Ainda em relação à maneira como são dispostas as três camadas texturais do compasso 14 ao 22, é possível observar um revezamento entre as duas camadas texturais superiores, enquanto as estruturas que constituem o baixo estão em constante atividade. Linha melódica e estruturas de acompanhamento se intercalam a cada compasso (compasso 14 ao 22), onde uma camada textural preenche o espaço aberto pela outra. Do compasso 22 ao 26, estas camadas se intercalam a cada quatro semicolcheias, numa textura polifônica promovida pelo baixo condutor harmônico, pela linha melódica principal, e por uma linha melódica secundária (acompanhamento em formato melódico).

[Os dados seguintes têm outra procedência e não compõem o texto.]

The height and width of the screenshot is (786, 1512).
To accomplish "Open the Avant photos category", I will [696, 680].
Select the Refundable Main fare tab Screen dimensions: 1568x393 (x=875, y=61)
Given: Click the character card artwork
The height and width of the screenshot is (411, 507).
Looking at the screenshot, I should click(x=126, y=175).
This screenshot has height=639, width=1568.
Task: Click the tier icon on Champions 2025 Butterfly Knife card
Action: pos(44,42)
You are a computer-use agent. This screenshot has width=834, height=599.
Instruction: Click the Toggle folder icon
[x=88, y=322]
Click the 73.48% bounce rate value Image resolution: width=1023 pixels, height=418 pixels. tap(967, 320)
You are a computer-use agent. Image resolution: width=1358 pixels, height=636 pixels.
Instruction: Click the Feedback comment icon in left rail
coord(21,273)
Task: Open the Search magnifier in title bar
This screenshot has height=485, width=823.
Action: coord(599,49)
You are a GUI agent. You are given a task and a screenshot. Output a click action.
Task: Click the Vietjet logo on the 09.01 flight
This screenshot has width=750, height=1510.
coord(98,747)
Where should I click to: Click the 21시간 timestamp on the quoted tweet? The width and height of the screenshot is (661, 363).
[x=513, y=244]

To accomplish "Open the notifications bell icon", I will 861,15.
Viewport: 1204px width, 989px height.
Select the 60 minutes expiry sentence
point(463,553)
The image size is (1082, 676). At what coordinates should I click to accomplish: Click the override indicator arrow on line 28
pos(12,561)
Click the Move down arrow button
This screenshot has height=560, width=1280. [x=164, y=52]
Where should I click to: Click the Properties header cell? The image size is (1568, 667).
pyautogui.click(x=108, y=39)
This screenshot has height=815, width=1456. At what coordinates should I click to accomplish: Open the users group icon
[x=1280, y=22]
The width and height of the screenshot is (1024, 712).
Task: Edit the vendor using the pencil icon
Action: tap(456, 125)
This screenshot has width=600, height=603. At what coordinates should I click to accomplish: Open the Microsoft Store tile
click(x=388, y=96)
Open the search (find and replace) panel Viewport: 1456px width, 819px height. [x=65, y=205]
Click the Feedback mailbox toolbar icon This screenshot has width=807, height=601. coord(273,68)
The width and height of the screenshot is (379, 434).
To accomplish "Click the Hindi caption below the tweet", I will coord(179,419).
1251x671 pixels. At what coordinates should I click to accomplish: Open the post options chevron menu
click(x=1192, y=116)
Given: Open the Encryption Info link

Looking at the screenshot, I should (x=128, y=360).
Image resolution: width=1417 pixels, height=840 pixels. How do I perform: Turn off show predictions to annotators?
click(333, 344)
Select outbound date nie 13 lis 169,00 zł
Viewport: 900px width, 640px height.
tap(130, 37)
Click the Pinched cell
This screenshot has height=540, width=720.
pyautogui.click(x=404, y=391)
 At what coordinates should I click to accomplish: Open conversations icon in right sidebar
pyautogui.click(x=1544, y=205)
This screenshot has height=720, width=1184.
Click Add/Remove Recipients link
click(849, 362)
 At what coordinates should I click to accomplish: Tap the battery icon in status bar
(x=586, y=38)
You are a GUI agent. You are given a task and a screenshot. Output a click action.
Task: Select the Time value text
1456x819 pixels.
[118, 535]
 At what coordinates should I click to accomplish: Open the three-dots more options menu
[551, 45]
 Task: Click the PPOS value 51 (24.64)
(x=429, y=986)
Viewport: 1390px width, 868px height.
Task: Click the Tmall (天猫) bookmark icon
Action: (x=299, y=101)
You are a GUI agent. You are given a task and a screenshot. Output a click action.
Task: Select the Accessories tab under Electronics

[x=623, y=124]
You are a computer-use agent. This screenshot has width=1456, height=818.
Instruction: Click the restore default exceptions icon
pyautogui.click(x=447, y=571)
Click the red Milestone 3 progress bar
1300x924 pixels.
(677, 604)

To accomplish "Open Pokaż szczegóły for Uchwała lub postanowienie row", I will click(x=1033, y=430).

Em suma, a linha-guia anteriormente reconhecida na seção de introdução se mantém relativamente estável: “ (8) . x . . x . . x ”. Este padrão “submerge” no acontecimento musical, como observa Oliveira Pinto, atravessando as mudanças na textura, podendo ser reconhecida nas acentuações melódicas e em estruturas de acompanhamento. Trata-se de um ostinato variado, sendo que algumas variações da linha- guia auxiliam na delimitação da forma interna da seção, apresentando variações que conduzem à repetição dos 16 compassos da seção (compassos 28 e 29) e à finalização da seção (compassos 31 e 32).